From: Edouard Zorrilla (ezorrilla@tsf.com.pe)
Date: Tue Jan 30 2007 - 09:27:46 ART
Thanks a lot Brad , Alex and everyone
Regards
----- Original Message -----
From: "Alex De Gruiter" <Alex.deGruiter@didata.com.au>
To: "Edouard Zorrilla" <ezorrilla@tsf.com.pe>; "Brad McConnell"
<bmcconne@rackspace.com>
Cc: <ccielab@groupstudy.com>; <security@groupstudy.com>
Sent: Monday, January 29, 2007 11:42 PM
Subject: RE: OSPF External Types
http://www.faqs.org/rfcs/rfc3092.html
In terms of the comments below, "foo" is any other routing protocol
existing on the router (including connected routes + static).

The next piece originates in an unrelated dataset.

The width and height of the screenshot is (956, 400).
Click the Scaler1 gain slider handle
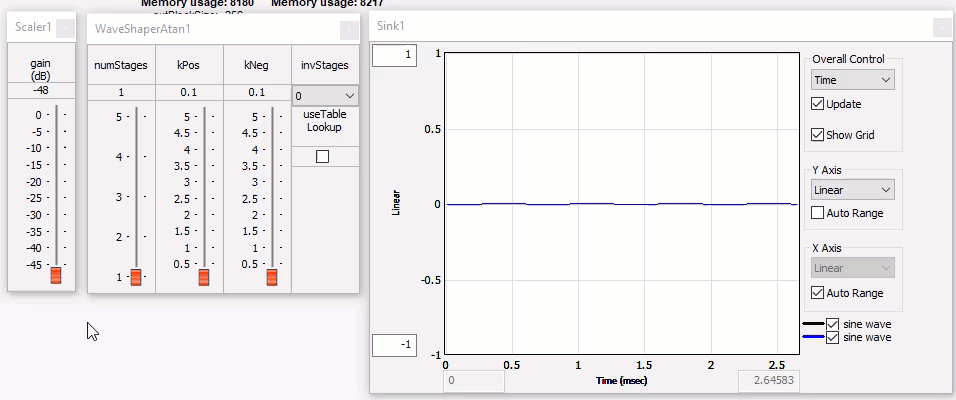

-----Original Message-----
From: nobody@groupstudy.com [mailto:nobody@groupstudy.com] On Behalf Of
Edouard Zorrilla
Sent: Tuesday, 30 January 2007 2:54 PM
To: Brad McConnell
Cc: ccielab@groupstudy.com; security@groupstudy.com
Subject: Re: OSPF External Types
Hello Brad,
Thanks for your answe, now when you say "redistribute foo subnets
metric-type 1", what does "foo" mean ?
Regards
----- Original Message -----
From: "Brad McConnell" <bmcconne@rackspace.com>
To: "'Edouard Zorrilla'" <ezorrilla@tsf.com.pe>
Cc: <ccielab@groupstudy.com>; <security@groupstudy.com>
Sent: Monday, January 29, 2007 9:26 AM
Subject: RE: OSPF External Types
> You basically have it. Since any route with an E prefix is external,
you
> know it was redistributed in. At the point of redistribution, if you
do
> "redistribute foo subnets metric-type 1" it will be an E1 route
instead of
> an E2 route throughout the OSPF domain.
>
> Why would you use this? Well, it depends on how you want traffic to
exit
> the OSPF domain. If you use E1 and redistribute from two different
ASBRs,
> the net effect is that your traffic uses the closest exit point from
the
> local OSPF domain. If you use E2, you're in more of a traffic
engineering
> scenario. Want to load balance? Redistribute in with the same metric
> from
> two points. Want to manually prefer one exit point over another?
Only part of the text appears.